How Much Do People Everywhere Hate Monsanto? New Report Shows Global Resistance


© Grassroots International via Friends of the Earth International
Demonstration in Haiti against Monsanto.

Monsanto may be showing strong economic growth—19 percent last quarter!— but it’s also generating more opposition than ever, all over the world.

A report out yesterday illustrates the struggles against Monsanto, and the agribusiness model it embodies, being led by small-holder and organic farmers, local communities and social movements around the world.

“Who will hold Monsanto responsible for the global depletion of biodiversity, soil erosion, and violations of peasant rights wrought by the application of petroleum-based inputs required by industrial agriculture?” said Dena Hoff of La Via Campesina, adding that while farmers everywhere are resisting for food sovereignty, the rest of the world needs to join in.

And in many places in many countries, it is. “The majority of Europe’s public remains opposed to GM food production, and several countries in Europe now have national bans on Monsanto’s MON810 maize and BASF’s Amflora potatoes, despite the strong pressure of the biotech industry and of the European Commission to lift those moratoriums,” said Héloise Claudon from Combat Monsanto.

Fighting for Food Sovereignty

La Via Campesina defines “food sovereignty” as the right of all peoples to produce and consume healthy, culturally appropriate, sustainably-produced food—and to define and own their own food and agriculture systems.

Monsanto’s practices infringe on those rights.

The new report, which is a collaborative effort by La Via Campesina, Friends of the Earth International and Combat Monsanto, is worth looking at for a closer look at resistance to Monsanto and GMOs around the world—like in India, for example, where:

a moratorium has been implemented on the cultivation of Bt brinjal, a GM version of a key Indian food staple, and Mahyco-Monsanto has been formally accused of biopiracy by India’s National Biodiversity Authority. After a decade of popular opposition in India, a movement rejecting Monsanto’s colonial-style approach is gathering under the ‘Monsanto, Quit India!’ banner, with a view to ejecting the company from the country. This would free India’s cotton industry of Monsanto’s current stranglehold, and help to stop the suicides of small farmers driven into debt by the ever-increasing costs of GM and chemical inputs.

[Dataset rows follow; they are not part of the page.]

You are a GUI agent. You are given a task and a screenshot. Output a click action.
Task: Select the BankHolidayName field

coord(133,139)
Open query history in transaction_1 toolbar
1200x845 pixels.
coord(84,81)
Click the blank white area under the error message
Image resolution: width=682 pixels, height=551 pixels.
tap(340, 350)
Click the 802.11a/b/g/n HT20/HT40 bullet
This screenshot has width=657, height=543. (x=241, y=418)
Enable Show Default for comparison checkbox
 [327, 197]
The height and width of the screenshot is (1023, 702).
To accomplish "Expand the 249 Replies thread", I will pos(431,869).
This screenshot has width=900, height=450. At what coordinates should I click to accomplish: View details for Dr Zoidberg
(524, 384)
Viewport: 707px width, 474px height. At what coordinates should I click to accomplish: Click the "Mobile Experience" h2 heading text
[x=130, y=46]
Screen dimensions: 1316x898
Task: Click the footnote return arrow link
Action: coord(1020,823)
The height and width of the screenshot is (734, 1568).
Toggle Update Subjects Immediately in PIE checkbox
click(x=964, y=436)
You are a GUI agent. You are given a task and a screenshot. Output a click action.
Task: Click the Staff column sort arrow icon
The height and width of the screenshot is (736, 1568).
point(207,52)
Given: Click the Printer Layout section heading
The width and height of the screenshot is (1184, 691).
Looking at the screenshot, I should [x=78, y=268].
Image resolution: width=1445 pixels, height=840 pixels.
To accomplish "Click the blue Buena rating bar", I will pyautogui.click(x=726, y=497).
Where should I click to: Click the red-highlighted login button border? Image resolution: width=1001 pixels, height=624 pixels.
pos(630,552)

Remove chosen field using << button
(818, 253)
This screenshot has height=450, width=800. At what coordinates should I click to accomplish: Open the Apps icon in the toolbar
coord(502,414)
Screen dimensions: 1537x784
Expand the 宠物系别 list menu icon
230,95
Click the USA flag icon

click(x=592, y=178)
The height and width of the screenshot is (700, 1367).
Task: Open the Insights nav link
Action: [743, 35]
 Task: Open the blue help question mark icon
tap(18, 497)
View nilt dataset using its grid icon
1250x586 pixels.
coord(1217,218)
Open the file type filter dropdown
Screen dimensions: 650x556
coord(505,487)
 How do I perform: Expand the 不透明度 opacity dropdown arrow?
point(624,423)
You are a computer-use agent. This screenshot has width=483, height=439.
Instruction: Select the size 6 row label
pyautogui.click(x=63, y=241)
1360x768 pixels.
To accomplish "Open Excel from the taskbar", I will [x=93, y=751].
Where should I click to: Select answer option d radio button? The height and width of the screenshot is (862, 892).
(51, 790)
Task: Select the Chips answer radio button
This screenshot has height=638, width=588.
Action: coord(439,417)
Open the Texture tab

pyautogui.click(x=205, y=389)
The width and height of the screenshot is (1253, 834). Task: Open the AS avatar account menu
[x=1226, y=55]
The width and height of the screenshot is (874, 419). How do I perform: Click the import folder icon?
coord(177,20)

It also emphasizes the importance of seed biodiversity and conservation:

In 2004, the International Treaty on Plant Genetic Resources for Food and Agriculture entered into force. This treaty has played an important role in recognising the farmers’ struggle to save and conserve their seeds in the face of the threat posed by the multinationals’ patented seeds. In article 9, it “recognizes the enormous contribution that the local and indigenous communities and farmers of all regions of the world… have made and will continue to make for the conservation and development of plant genetic resources which constitute the basis of food and agriculture production throughout the world.”

Based on this treaty, a French campaign called Sowing Biodiversity (Semons la biodiversité), was launched in 2008 by the network, Peasant Seeds (Réseau Semence Paysanne). This campaign aims to defend local varieties and promote the free exchange of seeds among farmers, in order to restore rural biodiversity and guarantee consumers a large range of local products.

Read the report for more, but what it comes down to is a fight for the future of the global food system.

As the report concludes:

Monsanto and agribusiness in general are increasingly unwelcome wherever they operate. They ruin local agriculture and harm communities with their attempts to dominate food production systems…

We are calling for collective action from all of those who share our vision of a sustainable world. There has never been a more important time to globalise our struggles.